Search code examples
pythonrandommd5uuid

Can hash algorithm such as MD5/SHA-1 generate an ID with less probability of collision than pure random number?


I have an application which uses a hash algorithm (currently MD5) to generate a unique ID in a database table. The hash is calculated based on some fields of a row, but nothing checks that calculation, for when those fields are changed later on, the ID of that row doesn't change.

Now I want to change the code to add some new features, while generating a purely random number for the ID could simplify my work a lot (it's a long story to tell why it is much easier for me to generate that ID before I'm able to get all the necessary fields' content for the hash algorithm)

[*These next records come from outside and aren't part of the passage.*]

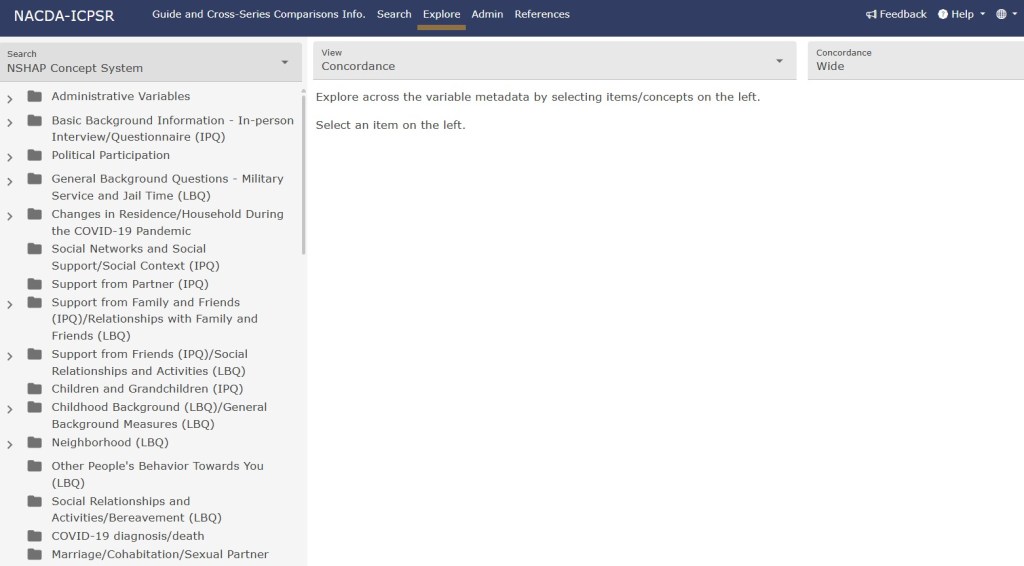Click the Administrative Variables folder icon

(35, 96)
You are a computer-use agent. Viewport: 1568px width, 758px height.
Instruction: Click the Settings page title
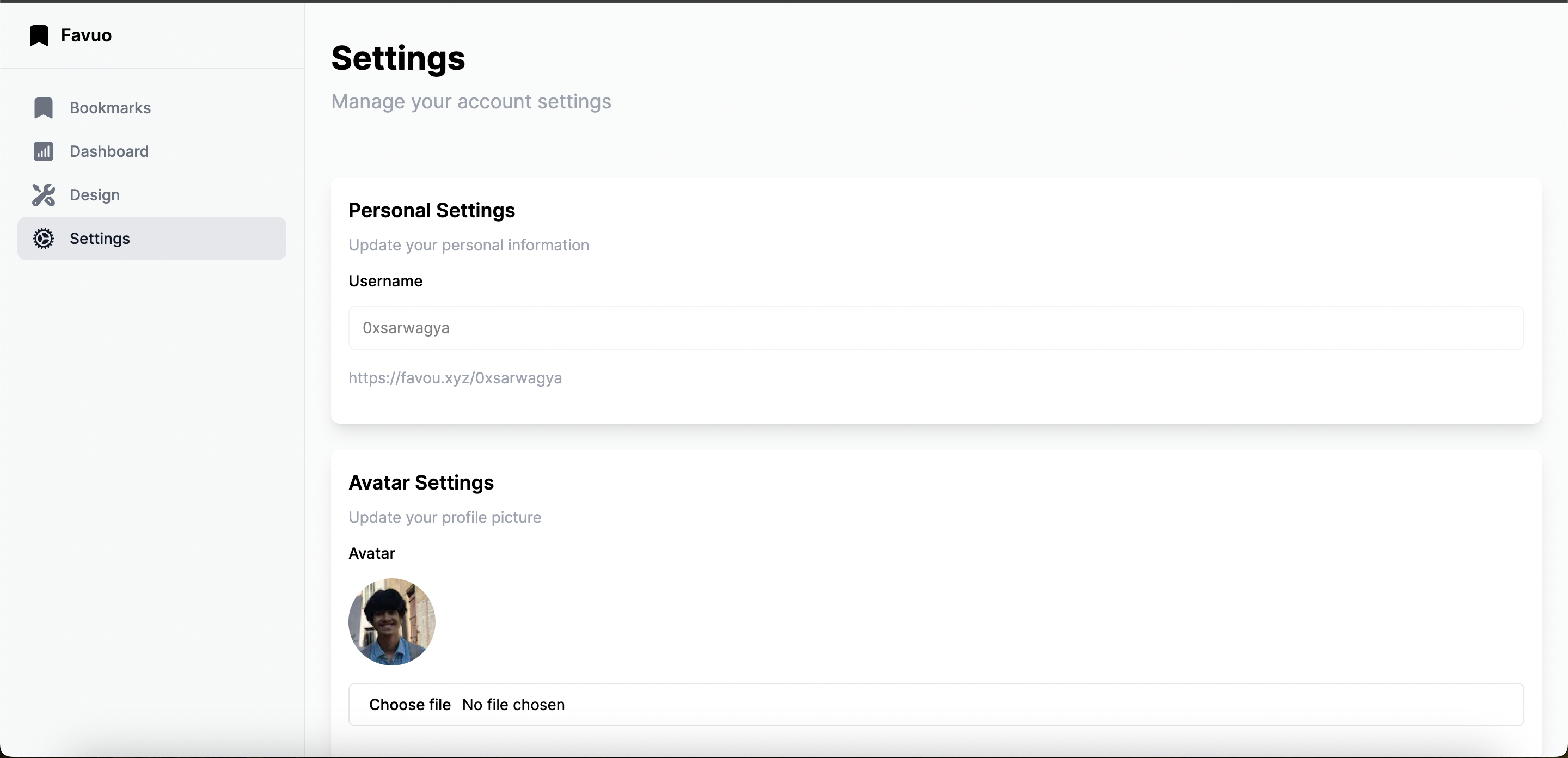click(398, 58)
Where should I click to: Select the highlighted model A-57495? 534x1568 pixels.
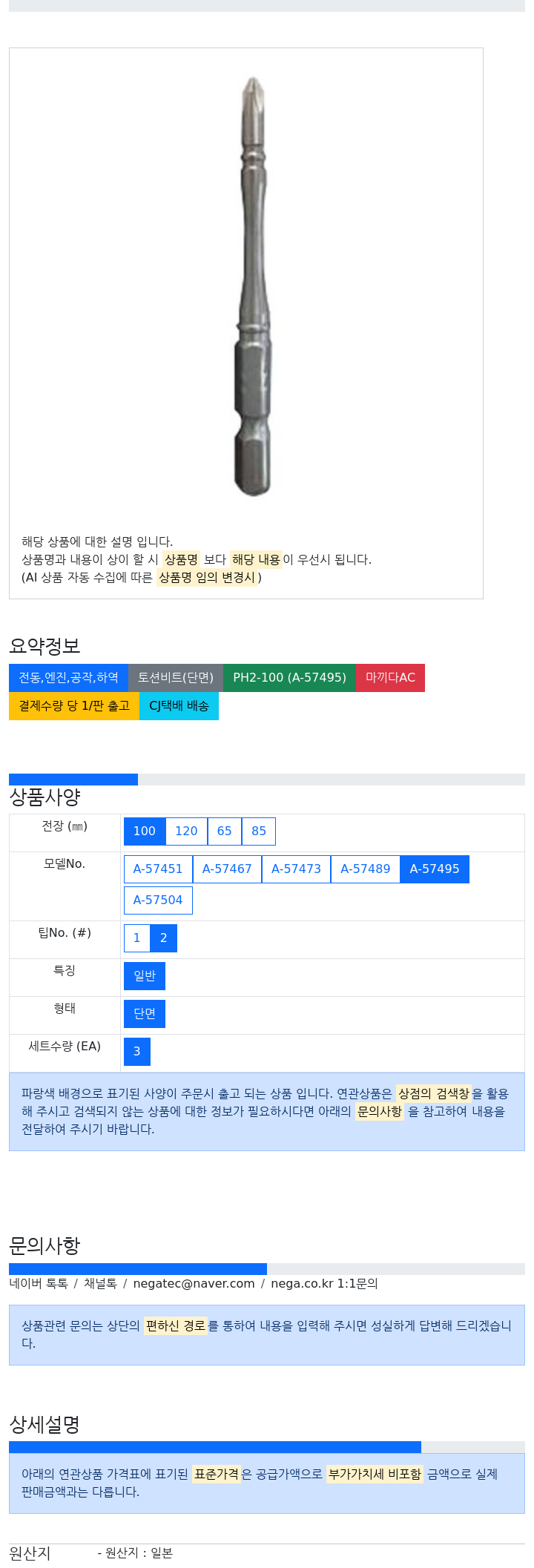435,869
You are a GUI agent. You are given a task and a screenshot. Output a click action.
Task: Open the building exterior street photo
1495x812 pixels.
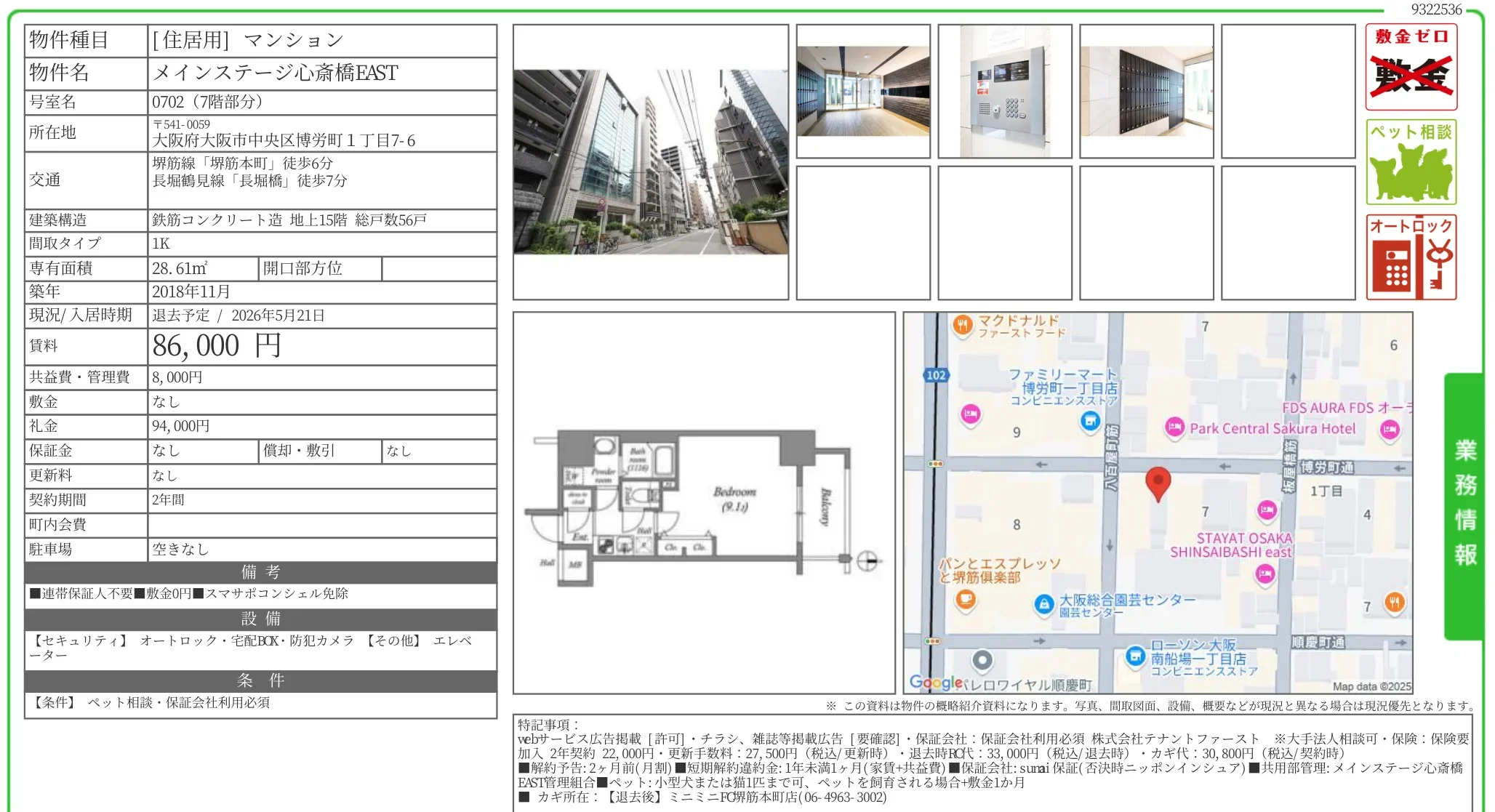coord(650,162)
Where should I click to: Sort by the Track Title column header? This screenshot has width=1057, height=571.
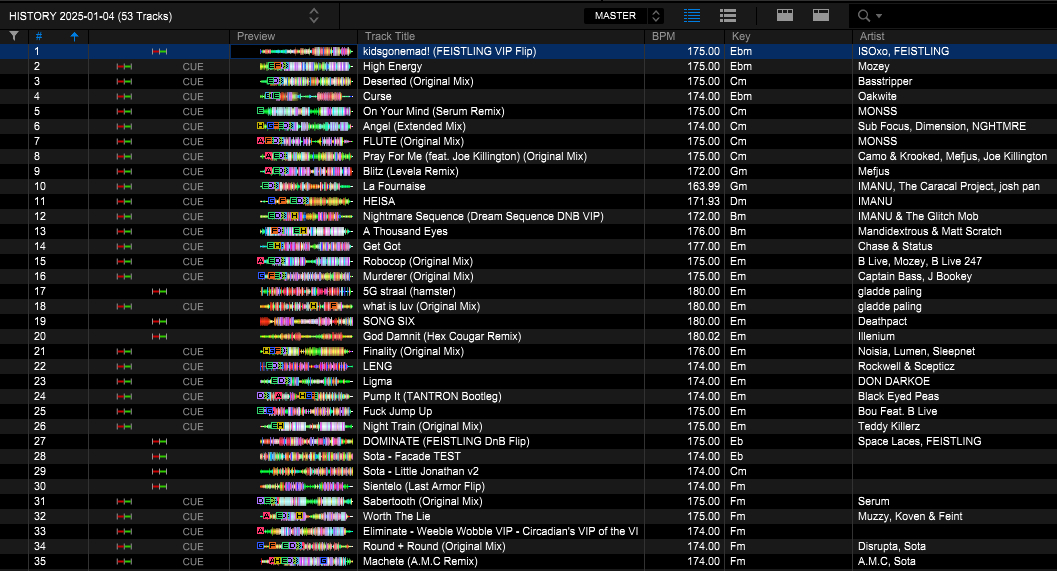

I know that usually the programming language's own random generator generates pseudo random number, but I'm using Python's random.SystemRandom(), which uses operating system's cryptography level 'true' random generator, so I believe it should be the same collision probability comparing with generating the ID with hash algorithm.

Is my understanding correct? If not, why?


Solution

  • Generating X number of bytes of random data gives exactly the same collision probability as using the hash function on some ID's...

    ASSUMING...

    1. The columns you're using the hash function on are themselves unique.
    2. You haven't made mistakes doing #1

    I would recommend using the system's cryptographic random number provider. Because you've probably made mistakes. Here's an easy one:

    Your system: Concatenate column 1 and column 2, and hash the result. You can guarantee you'll never ever do this on those values of column 1 and column 2 ever again. NEVER.

    What about when:

    1. Column 1 = "abc"
    2. Column 2 = "def"

    vs

    1. Column 1 = "ab"
    2. Column 2 = "cdef"

    Those would create the same hash function.

    So who would you trust more to give you random data? Yourself? Or a team of operating system developers including cryptography experts and decades of research and experience? :)

    Go with the system's cryptographic random function.